• **WHAT TO DO**:
After finding the line that holds "Given: Click the RESIK total #0 legend label" below, set down that line and the rest through the final one exactly, leaving the pictures out.

BEGIN INPUT

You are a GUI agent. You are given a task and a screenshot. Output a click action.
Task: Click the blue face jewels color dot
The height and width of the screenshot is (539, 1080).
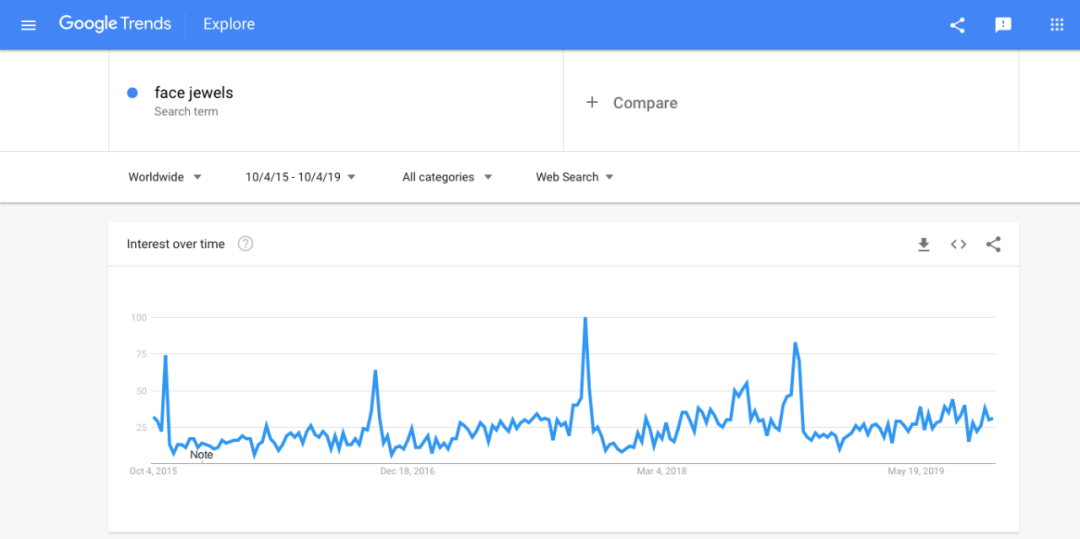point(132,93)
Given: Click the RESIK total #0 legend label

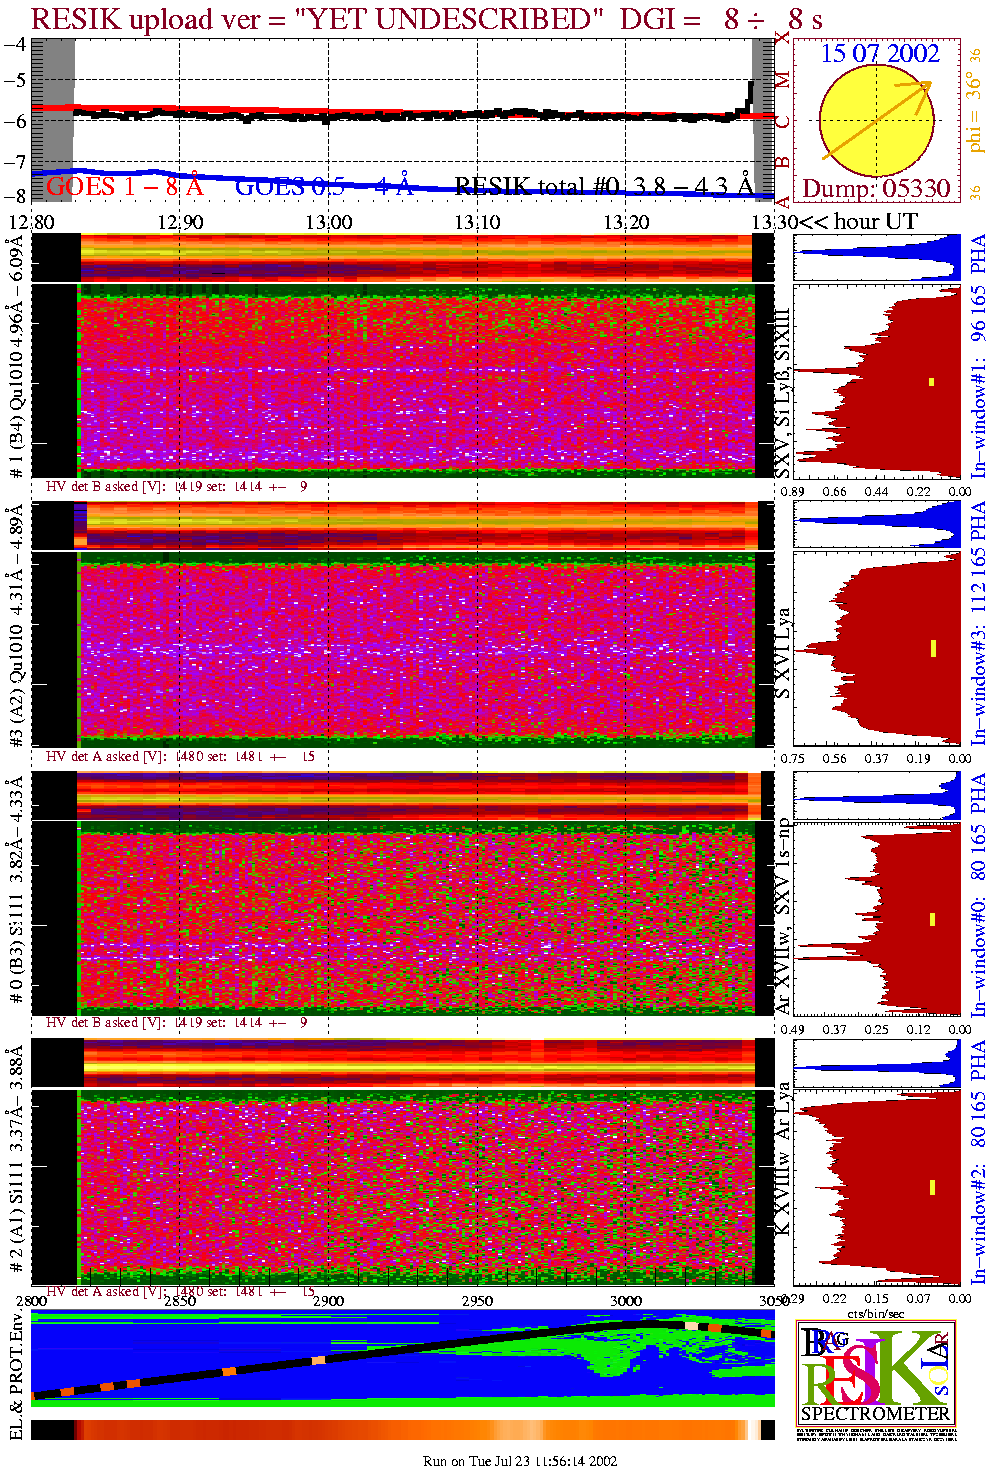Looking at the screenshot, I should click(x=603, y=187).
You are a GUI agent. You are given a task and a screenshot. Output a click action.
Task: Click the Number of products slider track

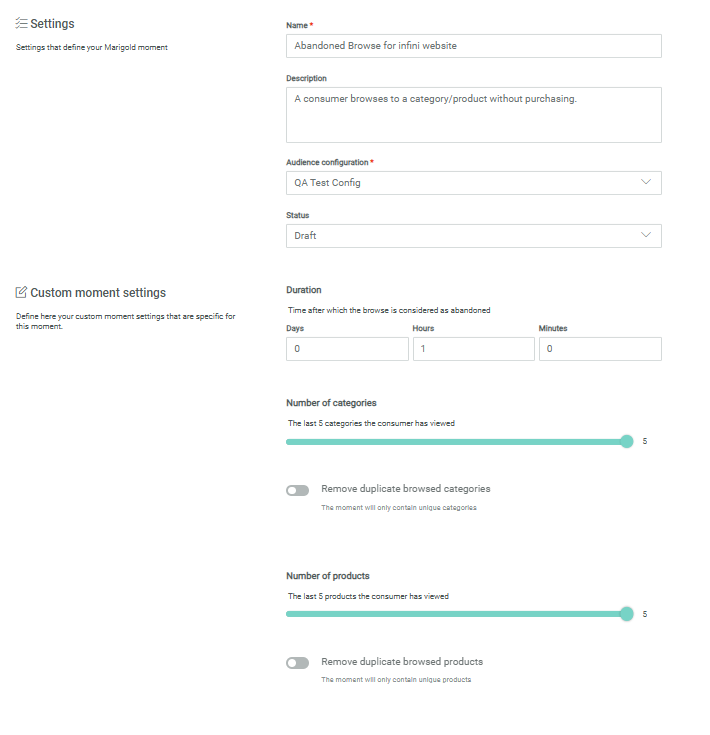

END INPUT

• **ANSWER BOX**:
Given: Click the RESIK total #0 legend label

Looking at the screenshot, I should click(x=603, y=187).
You are a GUI agent. You are given a task and a screenshot. Output a click action.
Task: Click the Number of products slider track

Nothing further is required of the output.